PESCARA. Tre agenti della polizia municipale di Pescara diventano simbolo di legalità e lotta alla corruzione: a sancirlo è il Trasparency International, la più grande organizzazione a livello...
PESCARA. Tre agenti della polizia municipale di Pescara diventano simbolo di legalità e lotta alla corruzione: a sancirlo è il Trasparency International, la più grande organizzazione a livello globale che si occupa di prevenire e contrastare la corruzione, che ha inserito all’interno di “Ad Alta Voce”, il report annuale nel quale vengono riportati casi da tutta Italia che siano di esempio positivo per la lotta alla corruzione, il caso dei vigili protagonisti dell’ormai nota vicenda della “multa fantasma” al questore di allora Paolo Passamonti. Multa per divieto di sosta sparita con la restituzione della macchina che invece era stata prelevata dal carroattrezzi.

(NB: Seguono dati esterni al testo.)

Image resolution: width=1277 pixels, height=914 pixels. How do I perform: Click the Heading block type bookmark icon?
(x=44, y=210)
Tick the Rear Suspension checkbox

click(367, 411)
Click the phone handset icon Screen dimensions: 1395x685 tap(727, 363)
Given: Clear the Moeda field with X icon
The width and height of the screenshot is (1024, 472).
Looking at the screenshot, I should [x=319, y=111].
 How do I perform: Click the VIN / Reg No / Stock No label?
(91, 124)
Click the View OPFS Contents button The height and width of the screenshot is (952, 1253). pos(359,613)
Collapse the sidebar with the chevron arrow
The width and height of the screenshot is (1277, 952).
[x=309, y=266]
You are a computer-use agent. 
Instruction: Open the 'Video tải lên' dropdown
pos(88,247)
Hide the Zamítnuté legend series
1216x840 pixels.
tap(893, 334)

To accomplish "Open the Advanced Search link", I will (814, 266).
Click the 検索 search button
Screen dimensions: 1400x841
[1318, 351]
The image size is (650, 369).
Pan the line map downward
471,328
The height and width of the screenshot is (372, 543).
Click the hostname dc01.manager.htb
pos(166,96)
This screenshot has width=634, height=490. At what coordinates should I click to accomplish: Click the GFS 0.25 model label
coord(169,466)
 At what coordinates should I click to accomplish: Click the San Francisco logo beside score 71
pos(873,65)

Il fatto risale all’8 dicembre 2011. A portare alla luce tali incongruenze furono Claudio Di Sabatino, il vigile che aveva redatto il verbale, insieme ai colleghi Angelo Volpe e Donato Antonicelli, che verificarono anche che i costi del carroattrezzi non erano stati addebitati al proprietario dell’auto e che non c’era più traccia del verbale. Ne seguì una denuncia contro ignoti che i tre vigili presentarono ai carabinieri. La notizia uscì sui media locali, la Procura aprì un fascicolo per fuga di notizie. Angelo Volpe fu indagato per violazione di segreto d’ufficio (rinviato a giudizio e poi assolto), mentre tra la fine del 2014 e l’inizio 2015 la vicenda passò alla ribalta nazionale con due puntate della trasmissione televisiva “Le Iene”. Sulla restituzione dell’auto la Procura aprì un’inchiesta, archiviata in base al regio decreto 1907, mentre nei confronti dei tre vigili iniziarono i procedimenti disciplinari al Comando. E l’11 dicembre 2015 Di Sabatino, Volpe e Antonicelli contattarono Allerta Anticorruzione.